第1版が出版された時から現在に至るまで、ロボット技術が機能面で飛躍的に進歩し、また適用分野が急激に拡大したことを背景として、第1版の1,611ページから第2版の2,227ページへ一段と厚いものとなっている。
勿論、筆者の関心領域と理解出来る分野は限られているから同書の全てを読むわけではない。しかし、同書を手元に置き、更に新しい論文と向き合い、また最先端の研究を行っている内外の技術者と情報交換をしたいと考えている。
最近はロボットという言葉が話題にならない日がない程、ロボット・ブームを迎えている。以前から普及率の高かった製造業に加え、近年は非製造業においても、建設ロボットや運搬ロボットを筆頭に様々な応用が試みられている。そうした応用分野のなかでも、筆者は、人口の高齢化を背景とする介護サービス分野に適用されるロボットとそれ普及させる付随的サービスの拡充に不可欠な制度的改革に強い関心を抱いている。
周知の通り、我が国の高齢化に伴う介護サービス需要は日を追うごとに増大しており、政治経済的制度改革と共に、ロボットをはじめ技術面での改良が急務となっている。また介護ロボットは、応用分野の中でも人とロボットのインターアクション(HRI)に関して高度に洗練された技術を必要とし、我が国の優秀な研究者が取り組むべき課題の一つとなっている。
すなわち、ロボットが相手とするのは認知症等を患い、自らの意思や要求を正確には伝達出来ない場合が大多数を占める高齢の被介護者であり、またそうした被介護者を、根気良く世話する介護労働者なのだ。

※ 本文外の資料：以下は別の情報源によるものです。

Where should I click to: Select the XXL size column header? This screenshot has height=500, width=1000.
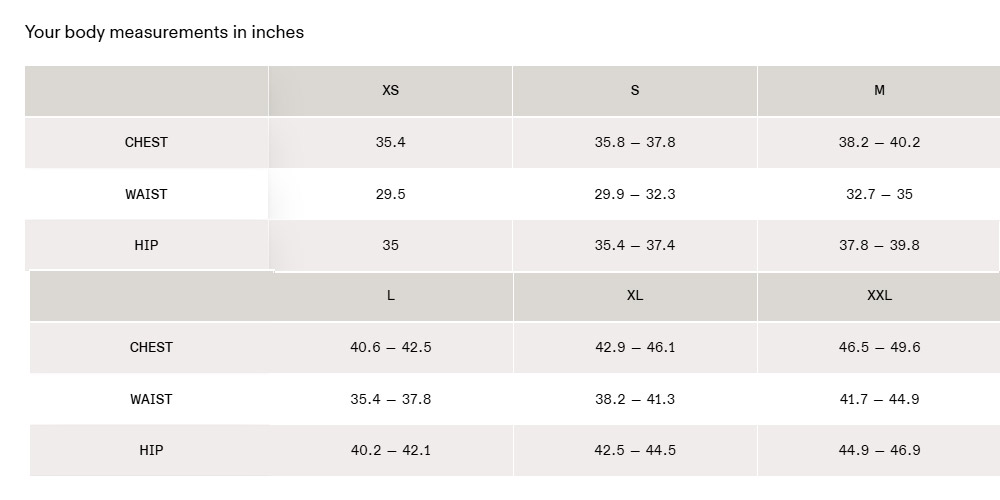[879, 295]
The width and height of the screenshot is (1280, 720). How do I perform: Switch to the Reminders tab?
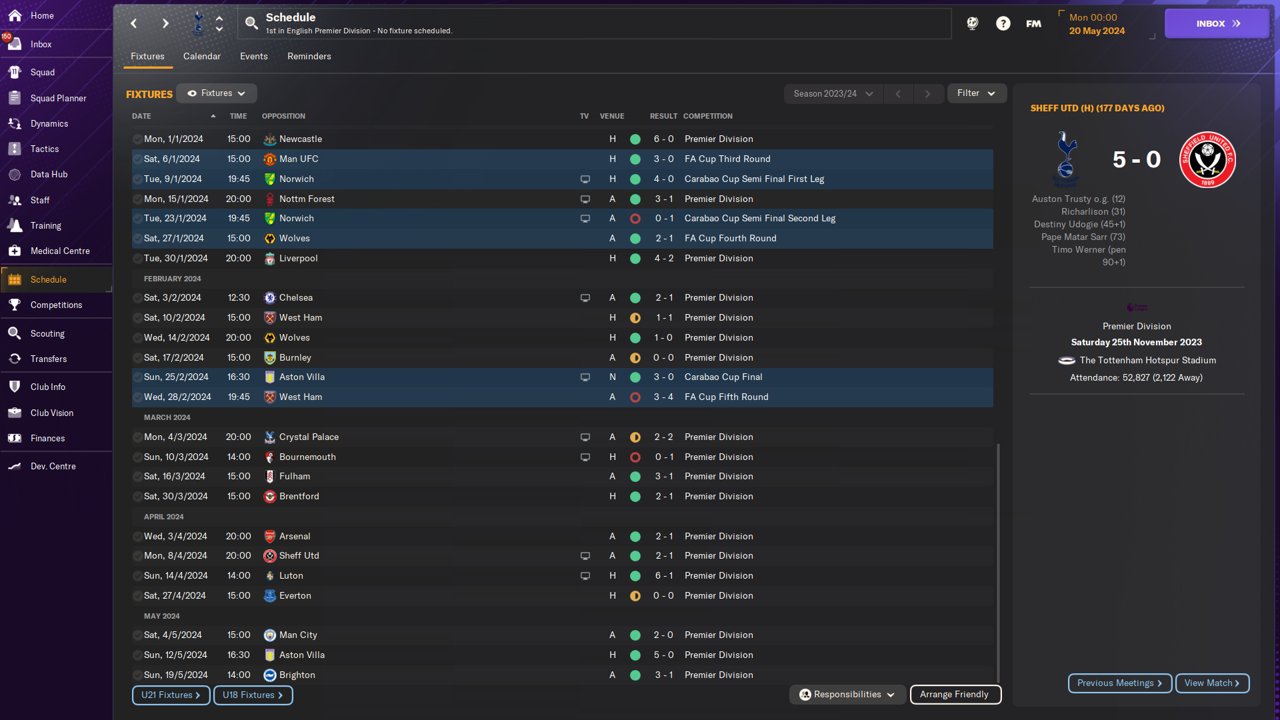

こうした理由から課題は山積しているが、それだけにチャレンジする価値も非常に高いといえよう。
最近の調査によれば、多くの場合、介護労働者は複数の被介護者を同時に世話する必要に迫られており、そのために精神的・肉体的に常時疲労感を感じている。しかも、そうした困難な環境下に置かれているにもかかわらず、彼らは経済的には恵まれない給与条件で働くことを余儀なくされている。このため介護サービス業は常に人手不足となり、また高い離職率に悩まされ続け、特に、需要が増加する訪問看護サービスに対し、対応できない状況に置かれているのが現状である。
こうした高齢化は必ずしも我が国だけに限らない。日本ほど深刻になっていないとはいえ、欧米先進国、更には韓国やシンガポール等の近隣アジア諸国も、高齢化に伴って介護サービスにおけるロボット技術がいずれ必要となることは間違いない。従って介護ロボットは我が国の新たな成長産業として「地の利」を生かすことができる分野なのだ。
また被介護者を丁寧にあつかい、同時に介護労働者が操作・管理し易い介護ロボットを、迅速かつ安価、しかも大量に開発・製造するには、どうしても規模の経済性と共にグローバル・ネットワークが必要になる。そして、このヴァリュー・チェーンが形成される際、主動的役割の一端を我が国のロボット産業が担うことが期待されているのだ。